てっきり、悪そうな人かと思ったら良い人じゃんか。

こんなに良い人出てきちゃっていいのっていうぐらい

いい人すぎるじゃないか。

誘拐とか変なこと妄想しちゃったあたしが恥ずかしいよ。

申し訳ないって土下座するべきだよ。

フロントから年配の男の人が出てきて、

絆創膏を持ってきた。

あ、来るときにロビーで待ってた時にあったおじさん。

大和さんが来るまで待ってようと思ったら、

紅茶を出してくれた人で驚いた。

「これはこれは先程のお嬢様ではないですか。

佐伯様のお連れの方でしたよね?」

「ええ、先程は温かい紅茶を淹れて下さって

ありがとうございました。」

「佐伯様にはよく使って下さってますから、

それにしても坊ちゃんともお知り合いでしたか?」

「永井、余計なことは言わなくていい。

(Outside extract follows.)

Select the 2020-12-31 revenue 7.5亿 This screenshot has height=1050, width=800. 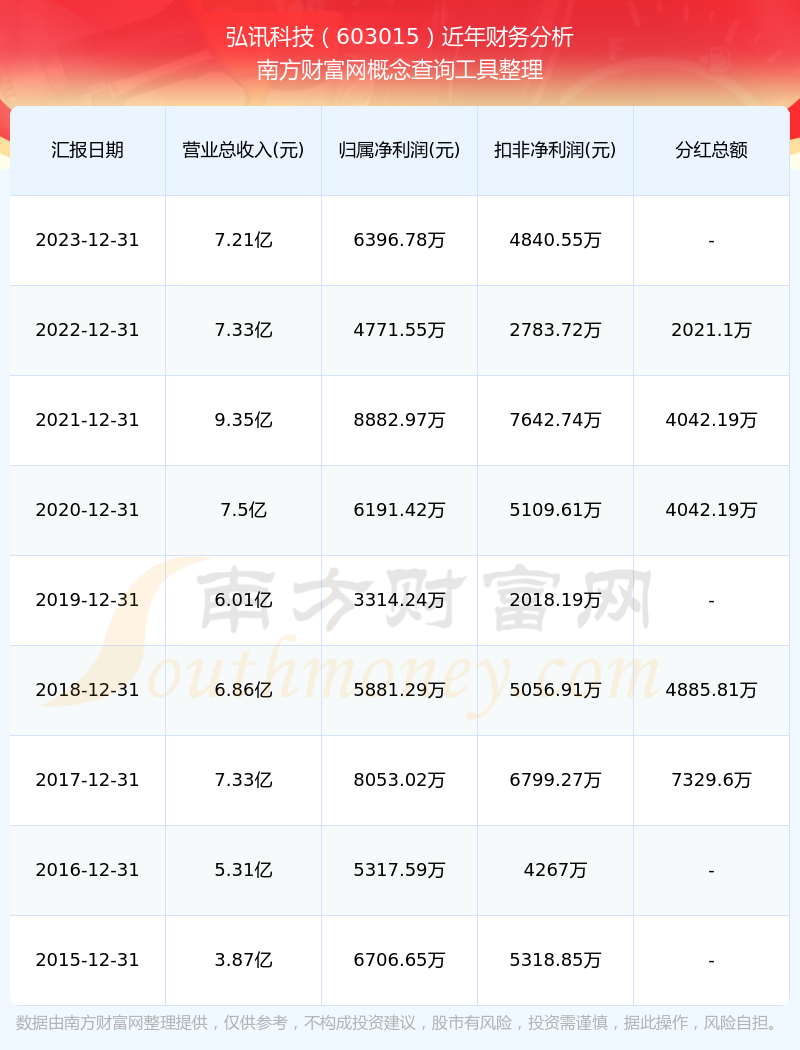click(243, 510)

」

パンプスを脱いで見てみるとやっぱり靴ずれで

不慣れな靴は慣れさせないと駄目だなと思いながら

絆創膏をぺたりと貼りつけた。

「や、やっぱり坊ちゃんだったんですか!?」

だろうなと思ってたけど本当に坊ちゃんだったとは

あたしの勘も意外と役立つんじゃないの?

でも、このホテルの坊ちゃん!?

すごい金持ち坊ちゃんだったのか。

「君だってどこかのお嬢様でしょ?

こんなところに来てるんだからお互い様だよ。」

「・・・まだ・・」

まだ、お嬢様ではないと思う。

いや、今の状況がよく分からない。

大体、あたしの立場ってお嬢様なのか?

「あの、絆創膏ありがとうございました。」

「いえ、佐伯様をお呼び致しましょうか?」

「だ、大丈夫です。まだ食事途中でしたから戻ります。」

「そうですか、案内をしますか?」

「それも大丈夫です。ご迷惑お掛けしました。」

ペコリとお辞儀をするとエレベーターのボタンを

押してくれた。

「えっと、あのあなたもこんなことに気付いて

下さって助かりました。」

よく気付いたなと関心してしまったよ。